US 12,304,090 B2
Systems and methods for anomaly detection and correction
Jayavardhana Rama Gubbi Lakshminarasimha, Bangalore (IN); Vartika Sengar, Bangalore (IN); Vighnesh Vatsal, Bangalore (IN); Balamuralidhar Purushothaman, Bangalore (IN); Arpan Pal, Kolkata (IN); Nijil George, Kolkata (IN); and Aditya Kapoor, Kolkata (IN)
Assigned to Tata Consultancy Services Limited, Mumbai (IN)
Filed by Tata Consultancy Services Limited, Mumbai (IN)
Filed on May 17, 2023, as Appl. No. 18/198,661.
Claims priority of application No. 202221029254 (IN), filed on May 20, 2022.

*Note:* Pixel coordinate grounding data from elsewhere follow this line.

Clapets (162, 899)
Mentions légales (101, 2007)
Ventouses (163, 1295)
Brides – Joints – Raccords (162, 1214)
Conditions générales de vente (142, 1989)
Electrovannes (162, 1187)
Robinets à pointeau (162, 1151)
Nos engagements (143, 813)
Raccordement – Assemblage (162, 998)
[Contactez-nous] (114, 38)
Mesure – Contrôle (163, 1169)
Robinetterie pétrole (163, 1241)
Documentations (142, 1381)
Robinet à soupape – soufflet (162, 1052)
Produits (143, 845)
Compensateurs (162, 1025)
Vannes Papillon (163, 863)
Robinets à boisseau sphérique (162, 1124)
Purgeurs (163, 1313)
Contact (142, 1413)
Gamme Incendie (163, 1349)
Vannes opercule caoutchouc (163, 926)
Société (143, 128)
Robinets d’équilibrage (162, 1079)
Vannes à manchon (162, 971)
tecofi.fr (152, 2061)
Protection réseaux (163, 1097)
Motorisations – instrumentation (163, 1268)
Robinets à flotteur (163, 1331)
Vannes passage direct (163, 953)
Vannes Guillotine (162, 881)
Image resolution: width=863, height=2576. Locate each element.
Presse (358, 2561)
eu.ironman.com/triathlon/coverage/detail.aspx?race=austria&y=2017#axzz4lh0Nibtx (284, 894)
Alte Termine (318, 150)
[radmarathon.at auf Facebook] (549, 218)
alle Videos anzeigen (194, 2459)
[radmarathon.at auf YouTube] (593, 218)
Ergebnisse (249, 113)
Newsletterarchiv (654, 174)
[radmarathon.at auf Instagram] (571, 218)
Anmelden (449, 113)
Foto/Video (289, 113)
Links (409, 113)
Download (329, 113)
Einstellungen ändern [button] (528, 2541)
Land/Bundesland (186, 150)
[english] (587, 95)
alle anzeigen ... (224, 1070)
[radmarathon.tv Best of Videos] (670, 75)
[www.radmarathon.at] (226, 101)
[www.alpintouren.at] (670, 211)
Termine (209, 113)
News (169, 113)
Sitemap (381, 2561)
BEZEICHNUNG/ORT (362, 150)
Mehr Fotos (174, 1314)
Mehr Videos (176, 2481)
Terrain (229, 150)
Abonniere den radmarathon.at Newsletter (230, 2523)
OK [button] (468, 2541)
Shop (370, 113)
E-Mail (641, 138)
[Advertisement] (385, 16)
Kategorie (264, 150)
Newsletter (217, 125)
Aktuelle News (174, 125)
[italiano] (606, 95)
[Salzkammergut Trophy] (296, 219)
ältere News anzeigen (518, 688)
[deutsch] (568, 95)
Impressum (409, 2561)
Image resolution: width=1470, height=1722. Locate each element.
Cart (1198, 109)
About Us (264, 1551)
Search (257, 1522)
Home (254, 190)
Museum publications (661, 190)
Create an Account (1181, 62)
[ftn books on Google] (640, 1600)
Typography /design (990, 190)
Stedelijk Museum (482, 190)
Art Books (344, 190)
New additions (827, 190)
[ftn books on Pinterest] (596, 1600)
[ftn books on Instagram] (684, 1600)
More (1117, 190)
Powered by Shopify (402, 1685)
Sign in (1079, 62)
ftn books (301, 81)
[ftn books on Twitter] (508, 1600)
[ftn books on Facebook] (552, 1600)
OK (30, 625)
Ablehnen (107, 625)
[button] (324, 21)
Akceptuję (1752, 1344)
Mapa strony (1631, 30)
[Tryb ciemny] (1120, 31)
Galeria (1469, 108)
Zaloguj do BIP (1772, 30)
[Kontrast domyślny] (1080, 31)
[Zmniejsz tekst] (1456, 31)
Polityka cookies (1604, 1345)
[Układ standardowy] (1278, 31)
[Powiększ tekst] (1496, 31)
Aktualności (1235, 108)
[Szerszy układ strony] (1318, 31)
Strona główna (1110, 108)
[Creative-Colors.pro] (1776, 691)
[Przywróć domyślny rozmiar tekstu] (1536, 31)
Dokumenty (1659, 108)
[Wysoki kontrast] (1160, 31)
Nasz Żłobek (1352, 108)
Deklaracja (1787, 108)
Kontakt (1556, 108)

Prior Publication US 2023/0373096 A1, Nov. 23, 2023
Int. Cl. B25J 9/16 (2006.01)
CPC B25J 9/1697 (2013.01) [B25J 9/161 (2013.01); B25J 9/163 (2013.01); B25J 9/1653 (2013.01)] 15 Claims
OG exemplary drawing
 
1. A processor implemented method comprising:
obtaining, via one or more hardware processors, an input stereo video captured by a video capturing device, wherein the input stereo video is associated with an environment;
identifying, via the one or more hardware processors, one or more red, green and blue (RGB) stereo image frames from the input stereo video;
detecting, via the one or more hardware processors, one or more representative image frames from the one or more RGB stereo image frames and identifying one or more bounding boxes associated with at least one of one or more groups and one or more objects comprised in the one or more groups present in the one or more representative image frames;
learning, via the one or more hardware processors, one or more concepts associated with each of the one or more objects and each of the one or more groups comprised in the one or more representative image frames using a concept learner;
detecting, via the one or more hardware processors, one or more attributes from each of the one or more objects and each of the one or more groups comprised in the one or more representative image frames;
generating, via the one or more hardware processors, a hierarchical scene graph from the one or more concepts and the one or more attributes, wherein the generated hierarchical scene graph comprises one or more interpretable sub-symbolic representations;
detecting, via the one or more hardware processors, one or more anomalies using at least one of the generated hierarchical scene graph and the one or more concepts;
identifying, via the one or more hardware processors, a goal task further comprising a sequence of actions based on (i) one or more constraints, and (ii) one or more interpretable symbolic representations obtained from the one or more interpretable sub-symbolic representations comprised in the generated hierarchical scene graph, wherein the one or more interpretable sub-symbolic representations of a current state of the environment are generated using a first neural network, and wherein the one or more interpretable sub-symbolic representations are mapped to one or more associated symbolic predicates using a second neural network;
generating, via the one or more hardware processors, a set of robotic actions associated with the identified goal task using the first neural network and a pre-defined symbolic knowledge base, wherein the pre-defined symbolic knowledge base is periodically updated using the second neural network; and
correcting, via the one or more hardware processors, the one or more detected anomalies based on a robot performing the generated set of robotic actions.